Под подозрением. Феноменология медиа — страница 28 из 36

Создание литературных текстов и произведений визуального искусства методом реди-мейда предлагает наилучшую возможность выявить истину медиального. Художник, который, подобно Дюшану, сделавшему это впервые, переносит объект повседневной жизни в художественное пространство, не изменяя внешнего вида этого объекта, демонстрирует тем самым, как медиальные операции, такие как перемещение и перенос знаков через границы, размечающие топографию медиальной поверхности, производят неопределенность на уровне сигнификации и категориальной принадлежности. Следовательно, метод реди-мейда представляет собой особо важный случай медиальной откровенности, медиальной истины: он с предельной наглядностью тематизирует топографию медиальной поверхности. Конечно, можно задаться вопросом, что «означает» реди-мейд – реальность или искусство, природу или конвенцию, повседневность или институцию, – однако вопрос этот, в сущности, несущественен. Реди-мейд с самого начала демонстрирует, что дело тут не в «значении», а в расположении и контекстуализации, то есть несигнификативных операциях, при которых со знаками обращаются как с «бессмысленными» вещами. Разумеется, именно такие операции вызывают всякого рода неопределенность в сигнификации, но от этого они не становятся неидентифицируемыми, напротив, они буквально лежат на поверхности.
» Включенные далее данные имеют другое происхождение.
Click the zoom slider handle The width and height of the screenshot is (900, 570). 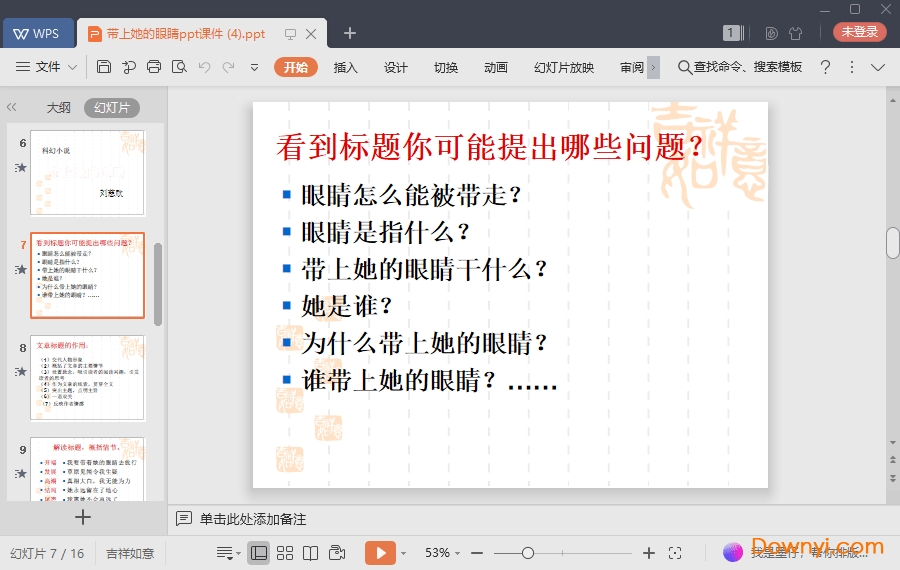click(x=528, y=553)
Если рассказ Бодлера служит для Деррида особенно подходящим примером бесконечной сигнификативной неопределенности, то причина этого заключается в том, что Деррида говорит об этом рассказе (справедливо или нет – это уже другой вопрос) как о литературном реди-мейде и тем самым приписывает ему способность ясно и недвусмысленно манифестировать неразличимость между природой и конвенцией. Ведь анализ Деррида не может быть с полной уверенностью перенесен на другие произведения – тот факт, что в рассказе Бодлера невозможно найти явных признаков «литературности», играет в этом анализе центральную роль. Неразличимость оказывается здесь авторской, а вовсе не «изначальной». Стало быть, дар неразличимости не является исключением из правил общей экономики дара – неразличимость тоже может быть подарена и принята в дар. И метод реди-мейда есть не что иное, как подарок неразличимости.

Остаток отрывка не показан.